Soldotna grew into the seat of the Kenai Peninsula Borough and the headquarters of the 1.92-million-acre Kenai National Wildlife Refuge — 'Alaska in miniature,' with moose, bear, lynx, and trumpeter swans at the town's very edge. Long before any of it, the Dena'ina people of the Kenaitze lived along this river and its salmon, a presence on the Kenai that runs far deeper than the homestead century that followed, and one the Kenaitze Indian Tribe carries forward on the central Peninsula today.
For such a young town, Soldotna takes good care of its history.

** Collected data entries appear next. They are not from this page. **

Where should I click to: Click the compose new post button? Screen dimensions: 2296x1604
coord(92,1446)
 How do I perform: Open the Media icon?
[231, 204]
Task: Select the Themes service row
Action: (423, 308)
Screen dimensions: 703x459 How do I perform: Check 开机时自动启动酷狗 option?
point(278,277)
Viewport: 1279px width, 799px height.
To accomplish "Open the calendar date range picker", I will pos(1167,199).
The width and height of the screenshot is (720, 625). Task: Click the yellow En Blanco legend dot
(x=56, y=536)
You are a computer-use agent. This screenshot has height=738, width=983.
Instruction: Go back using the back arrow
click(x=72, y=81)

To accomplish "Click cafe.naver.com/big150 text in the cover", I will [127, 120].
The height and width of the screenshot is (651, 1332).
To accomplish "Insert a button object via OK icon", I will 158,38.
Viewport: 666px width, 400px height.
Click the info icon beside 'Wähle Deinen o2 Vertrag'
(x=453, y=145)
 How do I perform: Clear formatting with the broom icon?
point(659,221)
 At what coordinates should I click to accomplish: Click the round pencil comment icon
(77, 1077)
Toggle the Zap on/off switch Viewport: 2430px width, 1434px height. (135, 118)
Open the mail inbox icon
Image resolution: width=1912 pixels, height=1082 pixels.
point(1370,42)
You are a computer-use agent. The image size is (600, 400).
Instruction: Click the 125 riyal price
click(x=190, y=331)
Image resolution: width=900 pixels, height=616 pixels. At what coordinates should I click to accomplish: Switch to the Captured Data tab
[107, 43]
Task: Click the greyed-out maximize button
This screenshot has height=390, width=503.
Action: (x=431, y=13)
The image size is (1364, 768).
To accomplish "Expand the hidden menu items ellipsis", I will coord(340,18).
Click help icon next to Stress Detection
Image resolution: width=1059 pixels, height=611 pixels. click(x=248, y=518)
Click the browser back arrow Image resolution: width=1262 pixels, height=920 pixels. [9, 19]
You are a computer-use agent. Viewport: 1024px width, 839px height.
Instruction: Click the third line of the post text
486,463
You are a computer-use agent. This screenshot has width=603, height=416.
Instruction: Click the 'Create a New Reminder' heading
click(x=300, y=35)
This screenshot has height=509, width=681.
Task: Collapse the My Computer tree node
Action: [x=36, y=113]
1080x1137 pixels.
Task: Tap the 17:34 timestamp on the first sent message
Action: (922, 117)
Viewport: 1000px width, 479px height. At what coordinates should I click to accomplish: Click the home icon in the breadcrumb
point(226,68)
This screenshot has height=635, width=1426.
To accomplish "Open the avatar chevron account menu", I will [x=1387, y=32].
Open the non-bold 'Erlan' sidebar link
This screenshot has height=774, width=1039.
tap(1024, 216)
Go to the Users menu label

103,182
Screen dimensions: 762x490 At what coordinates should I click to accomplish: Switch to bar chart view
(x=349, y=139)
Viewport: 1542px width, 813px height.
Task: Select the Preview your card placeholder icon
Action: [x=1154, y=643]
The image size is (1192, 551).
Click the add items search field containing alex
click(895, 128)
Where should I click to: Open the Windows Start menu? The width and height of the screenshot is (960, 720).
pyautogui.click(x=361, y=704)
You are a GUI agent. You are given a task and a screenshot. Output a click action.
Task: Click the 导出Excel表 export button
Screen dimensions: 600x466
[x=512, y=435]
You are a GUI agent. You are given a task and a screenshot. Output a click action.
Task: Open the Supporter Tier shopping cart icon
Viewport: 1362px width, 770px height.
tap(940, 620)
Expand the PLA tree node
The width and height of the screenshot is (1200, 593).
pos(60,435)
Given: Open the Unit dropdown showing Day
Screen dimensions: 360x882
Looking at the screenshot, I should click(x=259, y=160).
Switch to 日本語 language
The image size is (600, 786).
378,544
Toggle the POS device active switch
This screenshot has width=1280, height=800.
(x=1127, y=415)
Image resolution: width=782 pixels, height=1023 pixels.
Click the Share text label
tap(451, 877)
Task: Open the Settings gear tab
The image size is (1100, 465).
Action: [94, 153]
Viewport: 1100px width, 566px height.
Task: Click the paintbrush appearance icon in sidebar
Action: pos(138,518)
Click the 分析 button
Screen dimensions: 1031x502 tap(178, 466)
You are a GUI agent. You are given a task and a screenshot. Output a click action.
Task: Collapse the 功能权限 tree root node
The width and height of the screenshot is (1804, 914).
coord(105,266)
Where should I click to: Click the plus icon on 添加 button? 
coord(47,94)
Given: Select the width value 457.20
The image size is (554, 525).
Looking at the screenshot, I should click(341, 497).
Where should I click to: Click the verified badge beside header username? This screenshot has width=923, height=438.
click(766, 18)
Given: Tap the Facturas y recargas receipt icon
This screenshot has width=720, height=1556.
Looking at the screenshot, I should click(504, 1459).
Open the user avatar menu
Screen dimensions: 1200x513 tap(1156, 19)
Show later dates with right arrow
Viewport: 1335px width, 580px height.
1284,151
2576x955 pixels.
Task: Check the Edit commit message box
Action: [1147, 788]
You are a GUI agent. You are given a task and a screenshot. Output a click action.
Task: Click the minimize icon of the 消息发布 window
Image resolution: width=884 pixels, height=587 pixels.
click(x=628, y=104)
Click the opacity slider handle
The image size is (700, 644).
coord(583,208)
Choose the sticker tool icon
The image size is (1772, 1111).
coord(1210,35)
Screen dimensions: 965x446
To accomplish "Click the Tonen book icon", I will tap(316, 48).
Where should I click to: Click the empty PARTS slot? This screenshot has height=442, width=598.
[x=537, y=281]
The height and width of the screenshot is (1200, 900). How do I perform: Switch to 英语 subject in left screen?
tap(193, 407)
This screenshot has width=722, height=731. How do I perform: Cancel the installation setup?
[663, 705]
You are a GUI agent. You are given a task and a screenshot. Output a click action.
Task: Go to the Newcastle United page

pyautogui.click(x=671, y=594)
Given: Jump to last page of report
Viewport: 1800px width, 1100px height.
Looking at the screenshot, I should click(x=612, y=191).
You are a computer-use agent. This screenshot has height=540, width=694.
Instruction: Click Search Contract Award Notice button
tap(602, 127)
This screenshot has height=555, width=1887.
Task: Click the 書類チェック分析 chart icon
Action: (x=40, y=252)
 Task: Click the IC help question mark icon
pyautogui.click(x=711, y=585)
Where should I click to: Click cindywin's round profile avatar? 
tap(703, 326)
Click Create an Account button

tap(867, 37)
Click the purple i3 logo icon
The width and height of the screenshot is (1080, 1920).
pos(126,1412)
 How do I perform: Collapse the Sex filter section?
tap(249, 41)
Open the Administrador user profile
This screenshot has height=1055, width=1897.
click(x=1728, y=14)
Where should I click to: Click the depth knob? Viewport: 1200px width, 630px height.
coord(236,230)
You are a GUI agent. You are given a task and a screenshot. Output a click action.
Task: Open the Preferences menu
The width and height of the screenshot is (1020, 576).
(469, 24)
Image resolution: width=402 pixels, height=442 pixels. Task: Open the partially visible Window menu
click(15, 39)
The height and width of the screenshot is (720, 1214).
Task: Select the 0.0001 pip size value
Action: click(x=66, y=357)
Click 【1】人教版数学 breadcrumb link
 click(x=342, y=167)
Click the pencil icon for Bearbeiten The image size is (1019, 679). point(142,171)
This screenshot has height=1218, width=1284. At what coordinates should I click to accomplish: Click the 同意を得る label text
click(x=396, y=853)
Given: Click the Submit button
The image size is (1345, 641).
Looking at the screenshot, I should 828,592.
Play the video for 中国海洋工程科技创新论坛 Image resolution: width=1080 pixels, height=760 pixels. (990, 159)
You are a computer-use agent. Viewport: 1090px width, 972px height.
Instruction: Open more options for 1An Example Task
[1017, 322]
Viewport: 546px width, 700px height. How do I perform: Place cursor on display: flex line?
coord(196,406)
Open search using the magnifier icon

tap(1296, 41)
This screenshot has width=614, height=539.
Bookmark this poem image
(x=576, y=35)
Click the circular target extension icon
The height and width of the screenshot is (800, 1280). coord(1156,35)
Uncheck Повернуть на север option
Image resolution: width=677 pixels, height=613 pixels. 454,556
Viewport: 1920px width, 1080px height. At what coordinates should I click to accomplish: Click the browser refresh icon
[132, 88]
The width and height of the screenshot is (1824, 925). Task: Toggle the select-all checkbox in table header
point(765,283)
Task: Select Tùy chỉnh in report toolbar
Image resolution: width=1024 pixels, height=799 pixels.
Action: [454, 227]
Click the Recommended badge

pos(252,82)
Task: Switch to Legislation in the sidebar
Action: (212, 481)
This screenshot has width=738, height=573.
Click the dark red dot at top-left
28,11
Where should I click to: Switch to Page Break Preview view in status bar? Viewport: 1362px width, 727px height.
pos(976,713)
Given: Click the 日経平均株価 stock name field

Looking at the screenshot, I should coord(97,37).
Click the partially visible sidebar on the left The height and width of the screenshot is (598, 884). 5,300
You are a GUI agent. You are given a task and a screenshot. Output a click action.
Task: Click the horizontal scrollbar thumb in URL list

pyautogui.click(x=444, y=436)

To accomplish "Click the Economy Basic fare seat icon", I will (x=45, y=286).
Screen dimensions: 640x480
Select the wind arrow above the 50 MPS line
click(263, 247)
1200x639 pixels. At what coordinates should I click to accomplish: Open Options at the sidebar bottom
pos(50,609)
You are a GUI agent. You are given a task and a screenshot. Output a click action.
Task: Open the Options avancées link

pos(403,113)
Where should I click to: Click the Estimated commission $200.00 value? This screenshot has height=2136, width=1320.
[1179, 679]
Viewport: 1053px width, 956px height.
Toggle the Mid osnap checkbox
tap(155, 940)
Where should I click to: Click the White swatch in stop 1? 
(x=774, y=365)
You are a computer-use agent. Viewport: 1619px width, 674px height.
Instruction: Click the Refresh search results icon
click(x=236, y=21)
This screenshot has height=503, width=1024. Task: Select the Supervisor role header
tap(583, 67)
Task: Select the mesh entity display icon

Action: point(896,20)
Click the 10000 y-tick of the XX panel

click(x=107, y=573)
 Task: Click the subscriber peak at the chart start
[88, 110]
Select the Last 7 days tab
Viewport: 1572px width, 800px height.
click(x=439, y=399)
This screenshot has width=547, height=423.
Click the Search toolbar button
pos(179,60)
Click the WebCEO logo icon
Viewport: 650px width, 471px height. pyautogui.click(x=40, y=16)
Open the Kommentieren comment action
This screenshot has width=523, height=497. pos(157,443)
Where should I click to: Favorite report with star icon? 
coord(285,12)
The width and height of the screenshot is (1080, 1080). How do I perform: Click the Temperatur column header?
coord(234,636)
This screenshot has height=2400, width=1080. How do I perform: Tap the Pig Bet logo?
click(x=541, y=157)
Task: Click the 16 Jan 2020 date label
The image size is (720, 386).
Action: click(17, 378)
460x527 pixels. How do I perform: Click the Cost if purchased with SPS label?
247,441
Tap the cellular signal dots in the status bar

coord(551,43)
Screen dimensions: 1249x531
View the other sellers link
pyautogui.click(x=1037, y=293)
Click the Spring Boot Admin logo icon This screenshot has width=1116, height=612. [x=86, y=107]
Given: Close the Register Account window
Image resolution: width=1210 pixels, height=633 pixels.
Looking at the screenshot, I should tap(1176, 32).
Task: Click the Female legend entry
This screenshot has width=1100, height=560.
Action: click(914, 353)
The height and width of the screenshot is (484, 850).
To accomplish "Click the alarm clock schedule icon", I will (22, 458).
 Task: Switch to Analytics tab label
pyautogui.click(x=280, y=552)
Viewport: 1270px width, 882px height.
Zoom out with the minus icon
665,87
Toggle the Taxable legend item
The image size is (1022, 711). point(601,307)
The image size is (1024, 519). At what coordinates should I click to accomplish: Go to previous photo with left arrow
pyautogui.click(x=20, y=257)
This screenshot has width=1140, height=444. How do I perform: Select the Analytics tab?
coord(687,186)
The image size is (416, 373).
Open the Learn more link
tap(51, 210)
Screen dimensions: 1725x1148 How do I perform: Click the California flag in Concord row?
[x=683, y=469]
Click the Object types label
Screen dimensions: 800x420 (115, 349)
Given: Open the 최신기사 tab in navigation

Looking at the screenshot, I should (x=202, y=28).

The Soldotna Homestead Museum, in Centennial Park, gathers original pioneer cabins, the last Alaskan Territorial Schoolhouse, and a replica of the 1867 check that bought Alaska. The town's First Post Office is on the National Register of Historic Places, and the famous 'Plane on a Pole' still marks the highway. A short history, kept sharp.
Why People Visit Soldotna
Visitors come to Soldotna for the Kenai River and stay for everything around it — the salmon runs, the wildlife refuge, the homestead history, and an easy, river-centered pace. It is the natural base for the whole central Peninsula, with drift boats and fish camps along the water in summer and the northern lights overhead in winter. Active, welcoming, and built around its river, Soldotna rewards anyone drawn to the great Alaska outdoors in any season.